Hey Frosty ... sorry, overlooked this in all the chatter ...
So let's work it out in a hypothetical situation.
OK.
Pretext: God is all-knowing, and God is all-powerful.
OK.
God sees that 3 days into the future, on Wednesday June 18th, Thomas will be climbing the steps at the library, and a huge flock of crazed birds will fly above him and defecate all over him. He will be covered head to toe in bird feces, and everyone will point at him and laugh. The event will be so utterly humiliating, that Thomas will be eventually forced to leave town and take up roots elsewhere.
Have you been talking to my wife?
God has the power to prevent this from happening. Obviously.
Obviously.
On Wednesday, June 18th, Thomas is climbing up the steps of the local library and the birds do their thing, and everything happens exactly as God foresaw that it would.
Yes.
Ok. My claim is that since God knew it was going to happen, and had the power to stop it; the fact that it happened anyway means that God chose not to intercede, which also means that God permitted it to happen.
Yes.
Please demonstrate where my claim is false.
I would argue that preknowledge does not prove predestination.
For me, the message of the Gospels is not that Christ is there to preserve and protect us against the tragic in the everyday, rather that He is there with us, and stands in solidarity with us, when they do.
It's a question of theodicy: If God is good, why does shit happen?
I do not believe, as many Christians do (and the vast majority, if my experience is anything to go by), that suffering is caused or allowed by God because to embrace it leads us towards perfection.
Theodicy is something I respond to by instinct rather than any insight.
I do not hold, as many philosophers do, that this world is necessarily 'the best of all possible worlds', nor that it is intrinsically bad. It's just a world governed by the finite and the contingent, the random and the accidental.

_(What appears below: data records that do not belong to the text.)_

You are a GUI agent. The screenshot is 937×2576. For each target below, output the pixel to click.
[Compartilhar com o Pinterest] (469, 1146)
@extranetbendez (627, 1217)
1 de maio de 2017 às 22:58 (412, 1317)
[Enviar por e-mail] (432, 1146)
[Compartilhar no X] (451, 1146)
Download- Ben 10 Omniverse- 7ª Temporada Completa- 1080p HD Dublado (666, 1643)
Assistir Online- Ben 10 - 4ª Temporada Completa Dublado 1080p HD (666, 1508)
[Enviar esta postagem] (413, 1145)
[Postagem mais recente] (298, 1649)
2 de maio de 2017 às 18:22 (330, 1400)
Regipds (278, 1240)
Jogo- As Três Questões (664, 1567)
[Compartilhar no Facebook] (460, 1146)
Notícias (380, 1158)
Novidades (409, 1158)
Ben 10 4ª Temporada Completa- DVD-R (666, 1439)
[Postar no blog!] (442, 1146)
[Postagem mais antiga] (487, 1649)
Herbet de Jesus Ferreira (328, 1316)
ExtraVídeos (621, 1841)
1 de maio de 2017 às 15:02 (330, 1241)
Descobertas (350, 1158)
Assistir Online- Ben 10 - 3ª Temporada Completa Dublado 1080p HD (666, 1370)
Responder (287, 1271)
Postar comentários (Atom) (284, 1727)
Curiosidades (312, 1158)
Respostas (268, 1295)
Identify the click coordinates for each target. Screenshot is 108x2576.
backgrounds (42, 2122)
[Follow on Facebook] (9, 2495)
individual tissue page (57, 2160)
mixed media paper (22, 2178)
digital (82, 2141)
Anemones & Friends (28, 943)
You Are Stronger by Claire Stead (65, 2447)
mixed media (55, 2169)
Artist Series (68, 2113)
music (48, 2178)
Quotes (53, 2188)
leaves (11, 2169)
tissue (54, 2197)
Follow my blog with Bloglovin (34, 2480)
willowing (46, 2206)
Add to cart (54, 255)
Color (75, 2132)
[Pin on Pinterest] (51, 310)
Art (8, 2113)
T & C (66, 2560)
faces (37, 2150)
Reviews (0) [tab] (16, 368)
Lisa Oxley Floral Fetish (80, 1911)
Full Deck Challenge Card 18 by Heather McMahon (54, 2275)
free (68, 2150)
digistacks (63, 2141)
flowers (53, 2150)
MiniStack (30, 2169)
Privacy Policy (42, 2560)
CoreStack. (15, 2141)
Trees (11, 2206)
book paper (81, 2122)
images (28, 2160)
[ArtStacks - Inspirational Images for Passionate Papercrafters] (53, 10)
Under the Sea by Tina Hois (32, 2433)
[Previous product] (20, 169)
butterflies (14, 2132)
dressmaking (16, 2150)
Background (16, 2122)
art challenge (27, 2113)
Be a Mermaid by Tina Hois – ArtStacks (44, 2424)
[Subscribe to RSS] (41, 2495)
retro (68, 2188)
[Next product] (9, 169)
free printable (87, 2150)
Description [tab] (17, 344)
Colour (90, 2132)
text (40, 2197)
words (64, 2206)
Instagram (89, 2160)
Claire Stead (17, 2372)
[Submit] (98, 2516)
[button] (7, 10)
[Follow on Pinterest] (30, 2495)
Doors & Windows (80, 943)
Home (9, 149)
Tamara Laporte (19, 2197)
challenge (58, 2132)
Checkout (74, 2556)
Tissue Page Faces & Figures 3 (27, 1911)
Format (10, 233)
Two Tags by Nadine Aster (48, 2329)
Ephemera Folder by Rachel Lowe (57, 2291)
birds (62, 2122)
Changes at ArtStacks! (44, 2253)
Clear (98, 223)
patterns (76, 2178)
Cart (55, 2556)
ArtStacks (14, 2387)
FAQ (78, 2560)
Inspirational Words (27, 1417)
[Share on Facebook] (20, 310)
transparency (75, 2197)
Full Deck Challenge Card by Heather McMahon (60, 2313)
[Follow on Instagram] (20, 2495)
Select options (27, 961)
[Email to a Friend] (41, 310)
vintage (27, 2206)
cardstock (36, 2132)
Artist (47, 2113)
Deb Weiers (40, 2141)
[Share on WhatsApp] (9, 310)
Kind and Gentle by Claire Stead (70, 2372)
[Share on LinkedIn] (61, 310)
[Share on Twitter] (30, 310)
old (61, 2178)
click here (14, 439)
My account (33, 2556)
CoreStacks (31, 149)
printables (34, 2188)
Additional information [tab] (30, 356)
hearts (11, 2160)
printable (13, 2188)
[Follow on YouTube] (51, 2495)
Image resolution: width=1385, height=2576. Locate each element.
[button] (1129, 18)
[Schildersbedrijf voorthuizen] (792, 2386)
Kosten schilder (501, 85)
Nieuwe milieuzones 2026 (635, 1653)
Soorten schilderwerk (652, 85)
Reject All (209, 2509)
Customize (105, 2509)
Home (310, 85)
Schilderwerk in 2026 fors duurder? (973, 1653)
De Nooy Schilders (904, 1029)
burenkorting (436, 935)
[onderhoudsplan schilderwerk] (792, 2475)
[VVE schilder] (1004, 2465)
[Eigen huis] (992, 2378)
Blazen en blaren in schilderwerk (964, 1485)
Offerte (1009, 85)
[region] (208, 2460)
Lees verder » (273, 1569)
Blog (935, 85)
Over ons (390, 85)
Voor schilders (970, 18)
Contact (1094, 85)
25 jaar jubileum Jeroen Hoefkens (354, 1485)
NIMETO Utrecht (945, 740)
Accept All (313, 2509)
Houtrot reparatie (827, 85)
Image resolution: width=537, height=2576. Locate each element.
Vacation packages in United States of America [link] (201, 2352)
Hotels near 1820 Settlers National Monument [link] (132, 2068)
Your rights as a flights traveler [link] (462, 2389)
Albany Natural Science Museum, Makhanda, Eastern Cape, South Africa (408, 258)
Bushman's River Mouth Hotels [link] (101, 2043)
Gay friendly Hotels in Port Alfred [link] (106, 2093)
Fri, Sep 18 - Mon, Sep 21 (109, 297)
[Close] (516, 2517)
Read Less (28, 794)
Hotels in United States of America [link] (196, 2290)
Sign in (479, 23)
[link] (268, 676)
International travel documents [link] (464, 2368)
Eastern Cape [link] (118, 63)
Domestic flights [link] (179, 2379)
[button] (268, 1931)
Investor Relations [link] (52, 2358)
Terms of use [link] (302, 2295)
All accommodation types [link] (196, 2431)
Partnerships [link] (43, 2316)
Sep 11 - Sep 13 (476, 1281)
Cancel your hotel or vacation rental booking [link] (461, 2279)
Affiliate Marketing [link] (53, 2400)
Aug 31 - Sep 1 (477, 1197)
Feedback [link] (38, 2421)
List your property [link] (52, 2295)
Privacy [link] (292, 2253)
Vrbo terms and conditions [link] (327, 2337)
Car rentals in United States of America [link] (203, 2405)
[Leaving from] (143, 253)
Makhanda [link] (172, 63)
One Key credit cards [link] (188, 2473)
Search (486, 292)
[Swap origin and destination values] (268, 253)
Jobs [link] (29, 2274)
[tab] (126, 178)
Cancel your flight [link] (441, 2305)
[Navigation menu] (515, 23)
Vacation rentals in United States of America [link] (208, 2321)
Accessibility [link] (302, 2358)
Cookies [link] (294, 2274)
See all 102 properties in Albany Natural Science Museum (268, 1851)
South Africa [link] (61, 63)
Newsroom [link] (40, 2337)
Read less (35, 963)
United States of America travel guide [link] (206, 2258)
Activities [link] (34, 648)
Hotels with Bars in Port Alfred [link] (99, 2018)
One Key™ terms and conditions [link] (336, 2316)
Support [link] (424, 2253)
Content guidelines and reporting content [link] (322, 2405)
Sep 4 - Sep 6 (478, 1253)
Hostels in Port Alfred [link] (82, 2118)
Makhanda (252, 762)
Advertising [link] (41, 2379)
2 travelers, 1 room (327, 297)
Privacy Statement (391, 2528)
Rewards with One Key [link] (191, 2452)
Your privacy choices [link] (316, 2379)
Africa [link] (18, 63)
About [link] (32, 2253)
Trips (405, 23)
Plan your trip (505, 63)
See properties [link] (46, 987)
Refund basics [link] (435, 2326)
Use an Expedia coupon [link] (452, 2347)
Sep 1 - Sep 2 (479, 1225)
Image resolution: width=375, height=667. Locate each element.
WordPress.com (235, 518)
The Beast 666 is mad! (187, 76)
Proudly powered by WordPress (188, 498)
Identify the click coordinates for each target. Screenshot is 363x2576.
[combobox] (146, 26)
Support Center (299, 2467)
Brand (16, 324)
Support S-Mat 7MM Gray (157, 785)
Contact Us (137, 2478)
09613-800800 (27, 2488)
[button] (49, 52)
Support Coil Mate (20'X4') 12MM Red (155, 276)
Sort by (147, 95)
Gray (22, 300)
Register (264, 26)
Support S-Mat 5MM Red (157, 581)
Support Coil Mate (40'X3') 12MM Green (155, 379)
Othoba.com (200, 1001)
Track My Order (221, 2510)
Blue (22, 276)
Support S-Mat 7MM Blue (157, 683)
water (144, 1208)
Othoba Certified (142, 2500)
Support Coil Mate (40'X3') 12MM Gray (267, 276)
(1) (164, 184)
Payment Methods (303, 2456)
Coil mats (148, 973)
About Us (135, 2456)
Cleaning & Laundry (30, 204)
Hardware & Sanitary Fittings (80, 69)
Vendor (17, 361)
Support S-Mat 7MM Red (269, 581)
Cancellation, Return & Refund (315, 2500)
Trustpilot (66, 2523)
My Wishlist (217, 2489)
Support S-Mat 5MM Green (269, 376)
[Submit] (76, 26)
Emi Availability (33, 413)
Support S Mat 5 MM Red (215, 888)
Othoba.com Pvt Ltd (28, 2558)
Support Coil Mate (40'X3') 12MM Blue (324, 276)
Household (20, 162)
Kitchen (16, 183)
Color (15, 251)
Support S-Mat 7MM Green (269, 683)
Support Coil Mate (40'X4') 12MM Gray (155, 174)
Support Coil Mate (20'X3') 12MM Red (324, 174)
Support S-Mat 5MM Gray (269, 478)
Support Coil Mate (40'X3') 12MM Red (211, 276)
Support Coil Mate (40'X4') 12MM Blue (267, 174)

Shit happens for no good nor bad end, it just happens. That's the nature of the cosmos in which we live.
The sheer weight of suffering experienced by the world is excessive. Long drawn-out debilities, terminal illnesses, Alzheimer's disease, the suffering of children. It's too blunt, too brutal a tool to be deployed by any kind of Deity who speaks of love or compassion. I reject karma on the same principle. Likewise I reject the philosophies of gnosticism.
Nor do these instances of suffering serve any useful purpose, as they cannot lead to the moral development of the sufferer. (I reject the common idea of hell for the same reason.)
If our lives are indeed so micro-managed, then where is our freedom to act? We are not free at all, and then we are punished by a God who determines what we're going to do ... which makes God 'conflicted', to say the least, if not outright cruel and capricious.
It is in that very moment, indeed in our every moment in act of being, that we are faced with the freedom to make choices, the chance to make the world a better place.